Emmanuel Macron n’a pas répondu pas aux attentes des Gilets Jaunes

 

Communiqué

des initiateurs de l’appel « Préservons l’avenir en commun ! »

 

 

 

Les annonces faites par le président de la République pour éteindre l’incendie social qui menace de se propager sont loin de satisfaire les « Gilets jaunes ».

La prétendue hausse du salaire minimum n’est qu’une revalorisation anticipée de 70 euros de la prime d’activité, s’ajoutant aux 20 euros d’indexation automatique du SMIC à temps plein sur l’inflation et aux dix euros déjà programmés cette année. Cette hausse de 70 euros devait s’étaler jusqu’en 2022, le calendrier a juste été accéléré.

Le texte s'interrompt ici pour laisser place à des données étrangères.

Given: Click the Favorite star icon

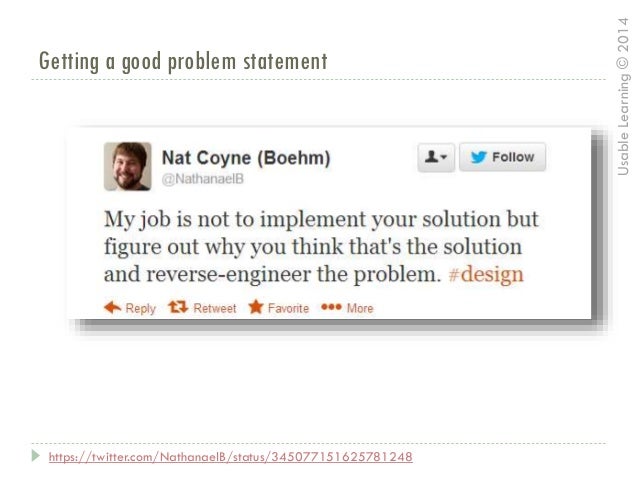Looking at the screenshot, I should point(256,307).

Notons que les travailleurs à temps partiel ne toucheront évidemment pas la même somme.

La suppression de la hausse de la CSG pour les pensions de retraites inférieures à 2000 euros masque le fait majeur que l’indexation des pensions sur les prix n’est pas rétablie. Cela se traduira chaque année par une perte de pouvoir d’achat systématique.

La prime de fin d’année reste facultative. Sa défiscalisation engendrera un énorme effet d’aubaine pour les entreprises qui l’on déjà programmée.

La défiscalisation des heures supplémentaires s’inscrit dans la logique du « travailler plus pour gagner plus », dont Nicolas Sarkozy faisait jadis la promotion. Non seulement cette mesure ne modifie en rien le partage du gâteau, mais elle bloquera tout mouvement de réduction du temps de travail, nécessaire pour enrayer la montée du chômage. C’est d’ailleurs la logique des lois travail que d’alléger le coût des heures supplémentaires pour accroître le recours aux heures supplémentaires.

Aucune revalorisation des minima sociaux n’a été annoncée. Aucun accompagnement social de la transition écologique n’a été évoqué.

Au total, les mesures annoncées sont parfaitement compatibles avec la politique de l’offre, consistant à redresser le taux de marge des entreprises. Il n’y a pas de changement de cap. Les mesures annoncées seront financées par le déficit budgétaire et/ou en « déshabillant Paul pour habiller Pierre », d’autant plus que le rétablissement de l’ISF, qui aurait engendré un surcroît de recettes de 3,5 milliards, a été écarté.

Enfin, le chantier institutionnel relève-t-il d’une opération de communication ? La reconnaissance du vote blanc et la dose de proportionnelle évoquées sont certes les bienvenues. Pour autant, il n’est aucunement question de remettre en cause la monarchie élective qu’est fondamentalement la cinquième République.

 

            Nous réaffirmons notre solidarité avec le mouvement des « Gilets jaunes » et mettons à leur disposition les réflexions faites sur notre plateforme interactive.

1 Commentaire

  1. Jean-Pierre Boudine

    A supposer que le mouvement connaisse une interruption, ce qui n’est pas sûr, il ne s’agit que d’un round. Lors de ce round, les travailleurs ont marqué des points. L’État a pris des coups et a du manœuvrer en recul. Rien n’est achevé. Maintenant s’annonce la suite : le Président a une feuille de route contraignante : réforme des retraites, réforme de la sécurité sociale, réforme de l’indemnisation des chômeurs. Il aborde la suite du match dans des conditions très difficiles. La question la plus importante pour nous c’est celle du lien avec les luttes ouvrières et syndicales. Nous devons, je crois, combattre le dénigrement systématique des syndicats, et même des partis, là où il existerait. Il faut aussi dépasser le refus de toute représentation.